30 de mayo de 2007

Hay otras islas

Esta mañana me detuve frente a la costa y descubrí qué es lo que más amo del mar. Miré lejos y palpé su inmensidad, su vasta superficie liquida. Y supe que amaba esa inmensidad, esa calma, y su porte inconmovible, que me eleva allá lejos. Muy lejos. Tan sólo en una mirada.

Hoy estuve en Acui. Lloviznaba y me senté sobre el esqueleto de un antiguo lanchón fúnebre, despanzurrado, guarida de pequeñas aves marinas. Lentamente escampó y comenzaron a oírse risas de niños, graznidos, ladridos y aleteos. Corrió suave viento. El mar yació inmóvil y sedoso, aun quieto, aún inmenso.

Para llegar aquí navegamos mar adentro un tiempo desconocido.
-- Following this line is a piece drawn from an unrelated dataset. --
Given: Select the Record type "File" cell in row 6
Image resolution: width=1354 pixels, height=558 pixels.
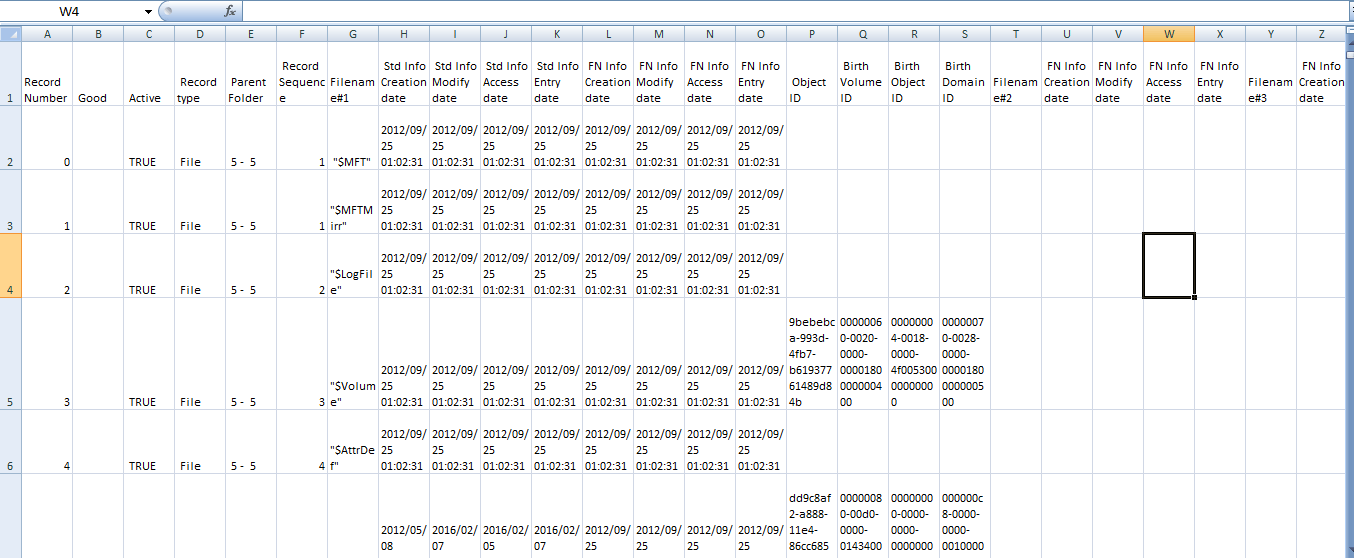Looking at the screenshot, I should [199, 465].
La línea de la costa apareció en medio de la niebla como una ballena dormida, la misma que halló Simbad en medio del océano. Al varar bajamos los pertrechos, y la lancha verde que nos había traído se fue dejándonos a nuestra suerte. La sede habilitada como Estación Médico Rural, era una pena. Oscura, triste y sucia. Y desprovista casi completamente de instalaciones para apoyar las atenciones de salud que la ronda realiza en sus visitas.

De a poco comenzó a llegar gente. En su mayoría de edad mayor y niños. Esta vez nos acompañaba un médico, y la voz se corrió rápidamente por las casas de las 18 familias que habitan esta pequeña isla… Cuenta la historia que en el origen llegaron aquí tres o cuatro matrimonios que decidieron quedarse, y que el total de familias que hoy habitan aquí proviene de las sucesivas uniones que tuvieron lugar entre sus descendientes…

La sede apenas tiene un box, o más bien, una salita con puerta y camilla. Ni baño, ni estufa, ni sillas para esperar. Y los pacientes llegan y llegan, en búsqueda de atención, de alivio o de escucha.
Como no hay lugar, improviso una entrevista en un pasillo de la escuela hoy vacía. Claudia me cuenta que varios en su familia son diabéticos, y eso equivale a decir que varios en la isla lo son, o al menos podrían llegar a serlo por heredad.

Al terminar aún queda tiempo y me voy hacia la punta este de la playa. En el kilómetro de ida y vuelta que recorro, retomo todas mis viejas aficiones; mis vicios de exploradora ermitaña. Y fotografío aves, botes, redes, rocas y huellas en la arena; recojo pequeñas piedras transparentes que inmortalizo en mis bolsillos o quizás en la mano de alguien; camino por la orilla metiendo los zapatos al agua; vago con la mirada itinerando entre horizonte y sucesos cotidianos que probablemente sólo a mí me interesan.
Frente a la escuela un hombre “achica” el agua de su bote varado, usando un tubo de goma y un palo con una suerte de tapón adherido a la base. Desconozco el invento, pero prueba su eficiencia escupiendo gruesos chorros de agua que horadan la arena. Cuando termina su tarea, se detiene silencioso a observar la lancha de carabineros que nos ha transportado: fibra de vidrio, cabina techada, gran motor fuera de borda… el sueño del pibe, o del hombre de mar al menos, el que pesca con red, o bucea con hoocka en un pesado y hermoso bote de madera sin tiempo.

A la vuelta, llueve finamente otra vez. Han sido varias horas y en la lancha flota un silencio cansado mientras navegamos de vuelta a Queilen.
El ronroneo del motor permite el trance; mi vista en el horizonte permite tu recuerdo.
En un salto despierto a la arena, hemos vuelto.